## PROVIDED TEXT:
Interviews: Ship Medic Janet Costello

Janet CostelloShip medic Janet Costello sorts medical files for the more than 50 scientists and crew she cares for on the Knorr. “Organization is key to my job,” says Janet.

In her seven years as a ship medic with the Woods Hole Oceanographic Institution, Janet Costello has nursed ailments on every ocean near every continent. Chemical burns in Antarctica and Australia. Heart irregularities offshore Africa. A broken hip near the United States.

You can bet she has seen a whole lot of seasickness.

On board the WHOI research vessel Knorr, she treats crew and scientists in what has got to be one of the world’s smallest but best equipped hospitals. She is meticulous in its organization. A 14-page medical inventory sheet lists dozens of over-the-counter and prescribed medications, from Alka Seltzer to the antiobiotic Zithromax.

Two beds stand in the dorm-room-sized hospital at the ready near cardiac monitors, oxygen tanks and a defibrillator.

On the ship she is a one-woman medical show for dozens of people, bandaging broken toes one day, stitching a head the next, soothing a belly the following day.

The daughter of a dairy farmer, Janet spent her childhood in upstate New York. She saw the ocean for the first time at age 18 on a visit to Boston with her sister. “I fell in love with it. To me it always represented a mode of travel,” she says.

Years later, while working at a hospital in Florida, she combined her interest in the sea with her medical training. “One night I heard a physician tell a story about working on a cruise ship. I thought, ‘wow’, I’d like to do that.”

A three-week temporary stint with Norwegian Cruise Lines turned into a seven-year job. Her career in emergency nursing, intensive care and medical experience at sea helped when WHOI called five years later in 1991, seeking a medic to assist during remote research expeditions.

Janet maintains an open door policy 24 hours a day, seven days a week. Since scientists and crew work around the clock, she could be needed at anytime to help with a medical emergency.
This Knorr expedition to the Indian Ocean is one of about two dozen cruises she has completed with WHOI.

Human safety is the number one priority on research vessels and the Knorr is no exception. A safety meeting to discuss fire extinguisher use, ship evacuation and other procedures happens within 24 hours of boarding. Sea-going veterans caution rookies on keeping fingers clear of slamming steel doors and to avoid sandals on deck, which expose toes to falling objects.

As Chief Jason pilot Will Sellers cautions a first-time expedition member, “there is no grass here to tickle your feet. Everything on a ship can hurt.”

Despite the ship’s safety record, Janet says, occasionally stomachs hurt, teeth ache and scrapes occur.

“Guys are up high, fixing rigs. They are down in the engine room, working. They can fall, get electrocuted - a lot can happen. A ship can be a dangerous place,” she cautions.

Since everyone aboard the Knorr completes a physical exam before departing, the population aboard is generally healthy. Janet’s job is to be prepared when the unexpected occurs.

“You can sit out here for ten years and nothing will happen,” she says. “Then one day we’ll get rough seas and a guy splits his head open on the stairway. I always need to be ready.”

She maintains an open door policy 24 hours, 7 days a week.

## ENTRIES SHOWN:
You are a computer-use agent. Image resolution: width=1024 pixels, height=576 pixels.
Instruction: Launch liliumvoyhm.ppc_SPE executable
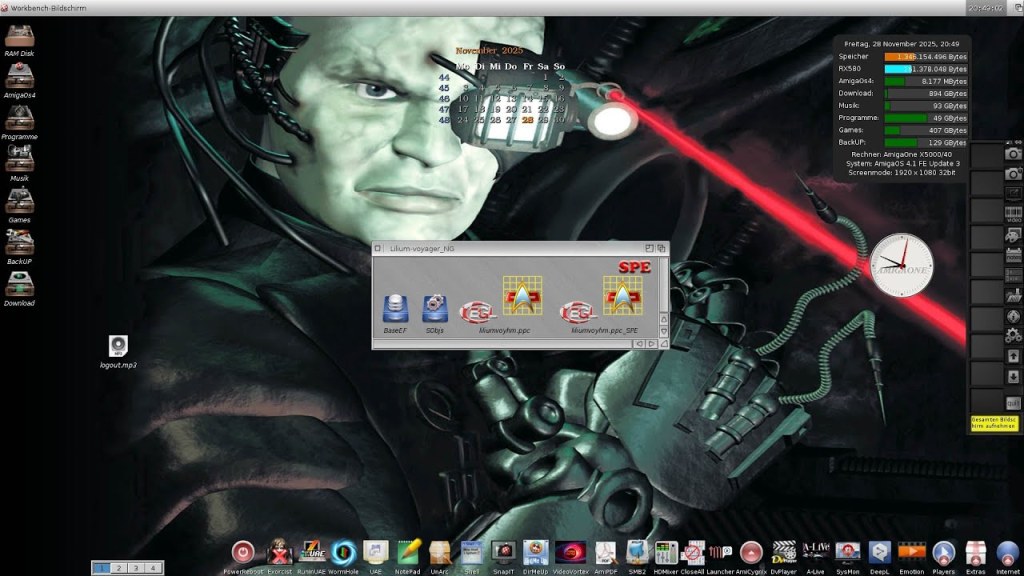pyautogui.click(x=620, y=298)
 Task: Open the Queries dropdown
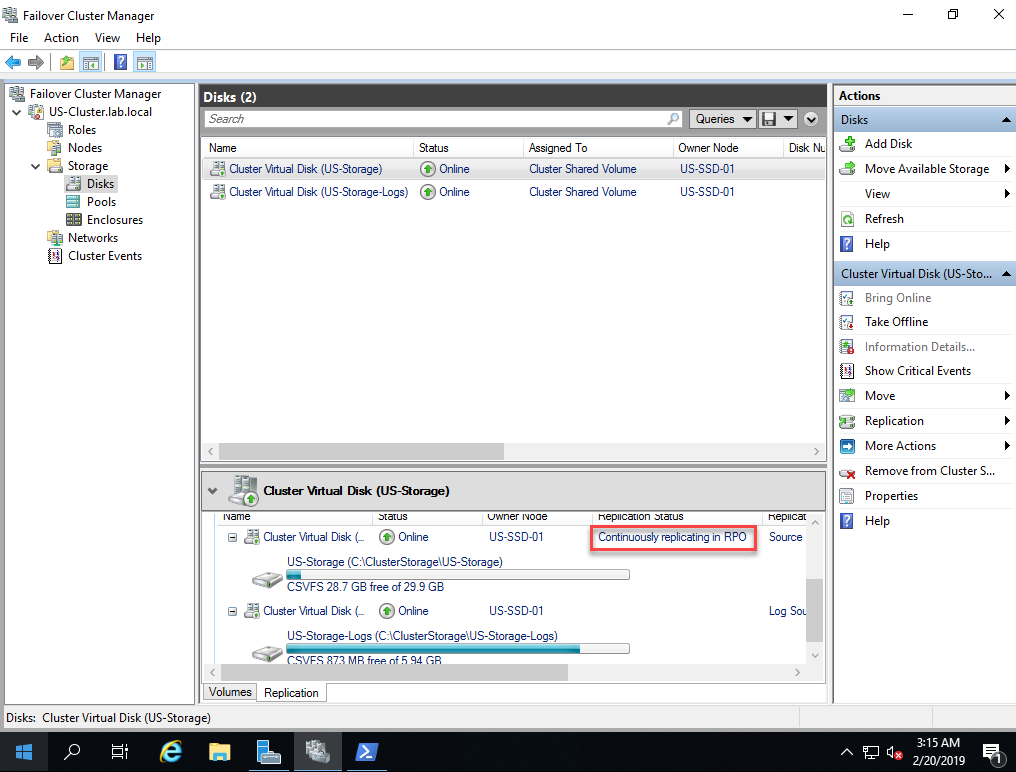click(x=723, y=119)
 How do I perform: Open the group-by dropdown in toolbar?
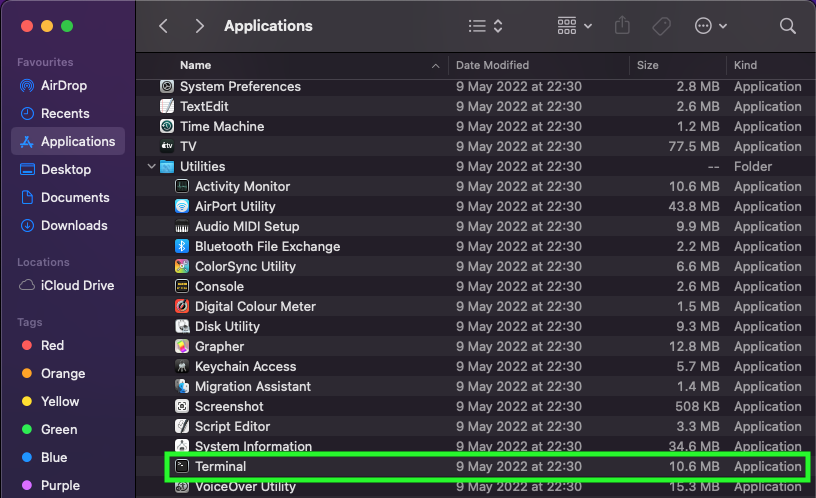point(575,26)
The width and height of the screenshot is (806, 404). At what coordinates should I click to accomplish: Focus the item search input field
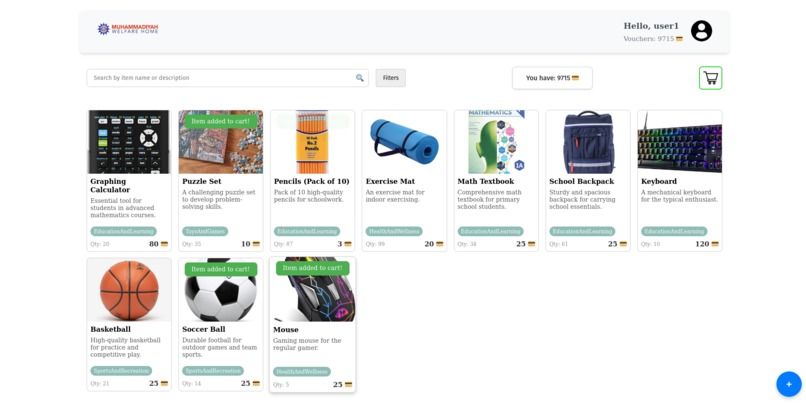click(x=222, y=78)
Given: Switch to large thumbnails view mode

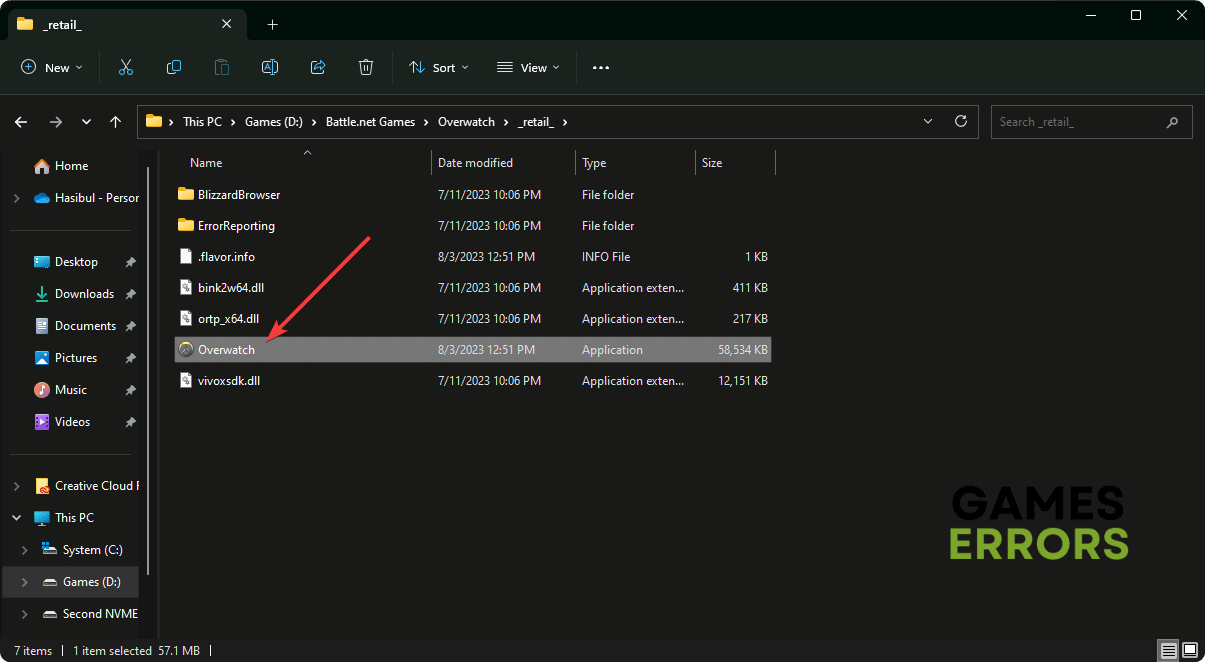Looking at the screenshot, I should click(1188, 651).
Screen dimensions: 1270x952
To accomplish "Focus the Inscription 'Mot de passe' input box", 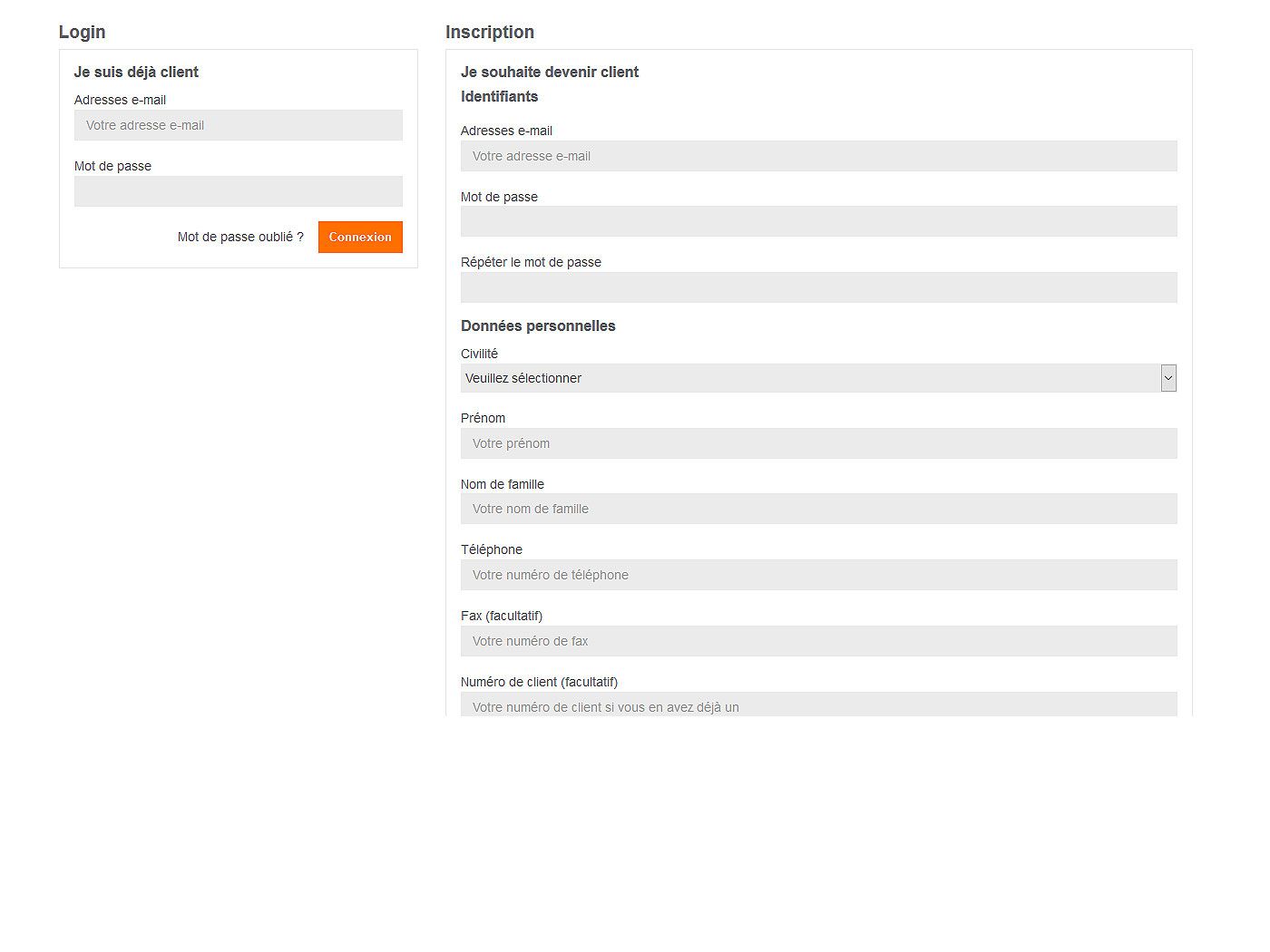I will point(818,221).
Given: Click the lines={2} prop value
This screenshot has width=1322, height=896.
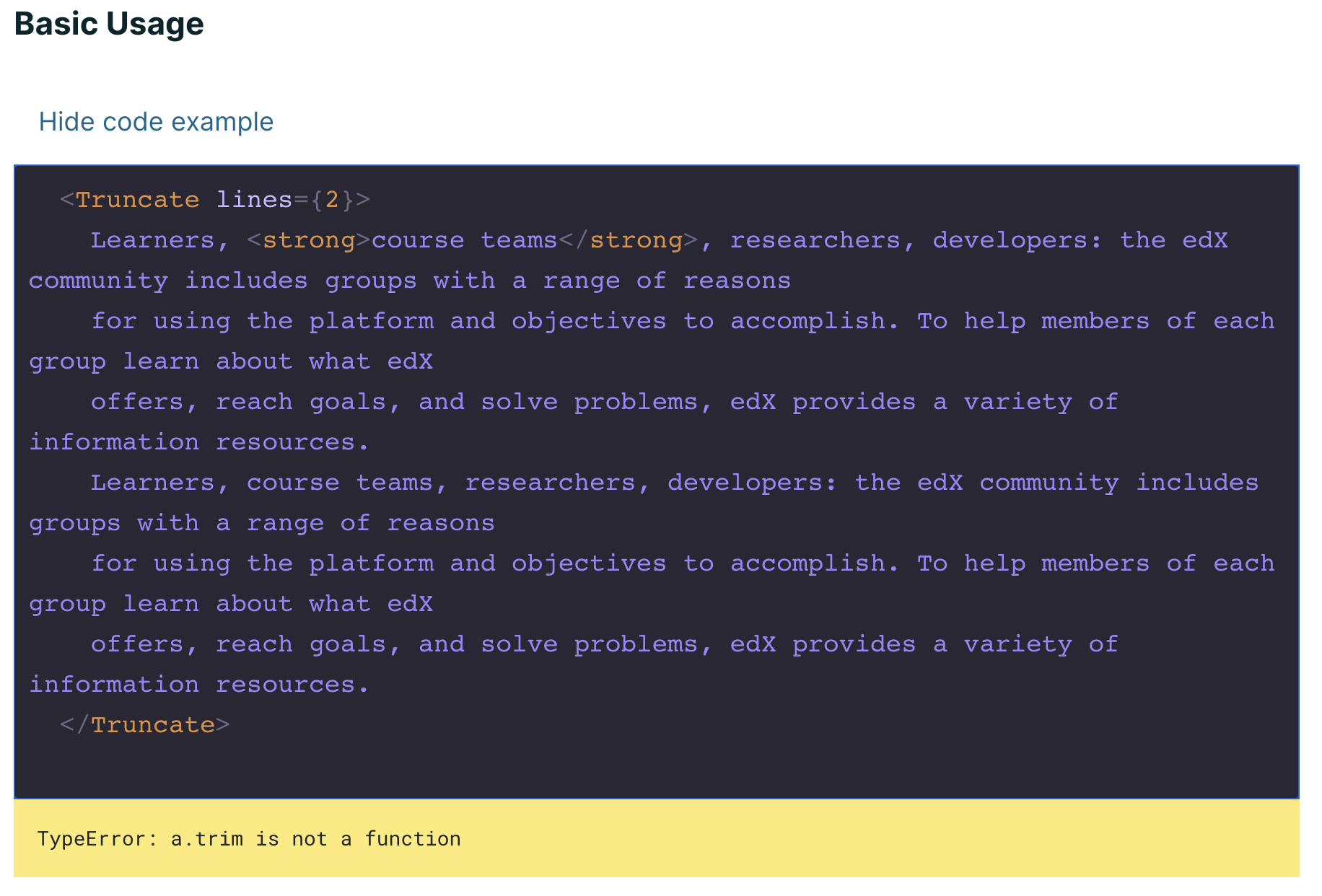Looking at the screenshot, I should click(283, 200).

## EXERCISE TASKS:
1. Reproduce the passage of the Janet Costello interview verbatim from "Janet CostelloShip medic" to "the United States.".
2. List the equipment that the Janet Costello interview says stands near the two beds in the ship's hospital.
3. According to the Janet Costello interview, in what year did WHOI call seeking a medic for remote research expeditions?

## WRITTEN RESPONSES:
1.
Janet CostelloShip medic Janet Costello sorts medical files for the more than 50 scientists and crew she cares for on the Knorr. “Organization is key to my job,” says Janet.

In her seven years as a ship medic with the Woods Hole Oceanographic Institution, Janet Costello has nursed ailments on every ocean near every continent. Chemical burns in Antarctica and Australia. Heart irregularities offshore Africa. A broken hip near the United States.

2.
- Cardiac monitors
- Oxygen tanks
- A defibrillator

3. 1991